> **SUPPLIED PASSAGE**
The Burke Fellowship provided Dr. Milner a unique opportunity to build upon his malaria research portfolio: “When you go to the NIH with a grant application for an area in which you haven’t published very much, it’s very difficult to get money. I had published extensively on cerebral malaria at that point but had very few publications on HIV. Having the opportunity to apply for a smaller grant on a more focused, experimental question was really helpful.” The Fellowship supported critical study components that would have been difficult to fund through other sources, including purchasing a flow cytometer and paying local team members to perform CD4 and viral load measurements.

Through his research, Dr. Milner discovered that children who die of “cerebral malaria” actually die of multiple causes, and HIV co-infection is one of them. Furthermore, HIV co-infection accelerates the progression of cerebral malaria, causing patients’ brains to swell more quickly than they would otherwise.

Dr. Milner’s findings have important implications for pediatric malaria screening and treatment. He has published three articles using data collected during the fellowship and is awaiting publication of a fourth articleHe is planning a follow-up study to understand more precisely how HIV infection affects the spleens of cerebral malaria patients to advance the disease.

Dr. Milner is an Associate Professor in the Department of Immunology and Infectious Diseases at the Harvard School of Public Health. He is a Pathologist and the Assistant Medical Director of Microbiology at Brigham and Women’s Hospital, and an Associate Professor of Pathology at Harvard Medical School.

Related Publications

HochmanSE, Madaline TF, Wassmer SC, et al. Fatal Pediatric Cerebral Malaria Is Associated with Intravascular Monocytes and Platelets That Are Increased with HIV Coinfection. MBio. 2015;6(5):e01390-15.

Rebecca Weintraub

MD

Dr. Rebecca Weintraub has led the Global Health Delivery (GHD) Project at Harvard since 2007. GHD produces a variety of open-access courseware in global health, including Harvard Business School-style teaching case studies. Cases are designed to educate current and future managers on how governments and organizations strategize and design systems for health in resource-limited settings. A teaching note that guides instructors in preparing for and leading classroom discussion accompanies each case.

> **STORED DATA**

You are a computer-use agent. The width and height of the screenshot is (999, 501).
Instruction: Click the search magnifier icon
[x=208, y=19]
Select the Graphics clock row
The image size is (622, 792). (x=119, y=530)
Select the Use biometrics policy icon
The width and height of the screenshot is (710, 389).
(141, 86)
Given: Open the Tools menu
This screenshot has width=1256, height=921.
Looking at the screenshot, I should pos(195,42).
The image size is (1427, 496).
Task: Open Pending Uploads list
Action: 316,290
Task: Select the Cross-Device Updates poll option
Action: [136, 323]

...

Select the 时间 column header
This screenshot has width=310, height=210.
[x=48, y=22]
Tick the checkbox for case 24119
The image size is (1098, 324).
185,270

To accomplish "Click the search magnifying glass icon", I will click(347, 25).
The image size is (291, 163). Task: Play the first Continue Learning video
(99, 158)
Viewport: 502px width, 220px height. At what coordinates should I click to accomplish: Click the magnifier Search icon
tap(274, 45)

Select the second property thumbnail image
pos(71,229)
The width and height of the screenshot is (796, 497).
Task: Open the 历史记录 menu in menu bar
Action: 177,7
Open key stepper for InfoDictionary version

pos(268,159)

...

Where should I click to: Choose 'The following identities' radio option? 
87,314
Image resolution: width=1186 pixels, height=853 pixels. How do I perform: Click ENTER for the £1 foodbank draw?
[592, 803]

> **EXERCISES**
A: In the Burke Fellowship text, what piece of equipment did the Fellowship help pay for?
B: Edit the Burke Fellowship text from "Dr. Milner is" up to and including "Harvard Medical School.", replacing "Associate Professor" with "Professor" each time it appears.
C: Resume the Burke Fellowship text after its last sentence and continue writing it.

> **TASK ANSWERS**
A: A flow cytometer.

B:
Dr. Milner is an Professor in the Department of Immunology and Infectious Diseases at the Harvard School of Public Health. He is a Pathologist and the Assistant Medical Director of Microbiology at Brigham and Women’s Hospital, and an Professor of Pathology at Harvard Medical School.

C:
In 2012, Dr. Weintraub applied for a Burke Fellowship award to develop a case study on health care investments in rural Malawi. The case, Partners In Health in Neno District, Malawi, examines the relationship between investments in health infrastructure and economic development in Neno, as well as the decisions international partners made to improve and expand health services alongside the Malawian Ministry of Health.

The Burke Fellowship enabled Dr. Weintraub and her team to dedicate time and resources to researching and writing the case study and its teaching note. “It created intellectual space for me to concentrate on the research itself,” she said. Dr. Weintraub hopes the case will help students think about the complexities of leadership needed to scale and sustain a set of interventions as they become integrated into the local public health system.

Since publication in July 2013, Partners In Health in Neno District, Malawi has been taught at multiple graduate schools at Harvard and beyond. “We appreciate that the Burke Fellowship understands this is part of Harvard’s unique role as a global institution—to facilitate and speed the dissemination of public goods for global health,” Dr. Weintraub noted. “The Fellowship and university have been pivotal early investors, enabling us to attract other funding sources to build upon this work.”

Both the teaching case and its teaching note are available to download for free at www.ghdonline.org/cases, Harvard Business School Press, and The Case Centre.

Dr. Weintraub is Faculty Director of the Global Health Delivery Project at Harvard University. She is an Assistant Professor at Harvard Medical School and an Associate Physician at Brigham and Women’s Hospital, Division of Global Health Equity.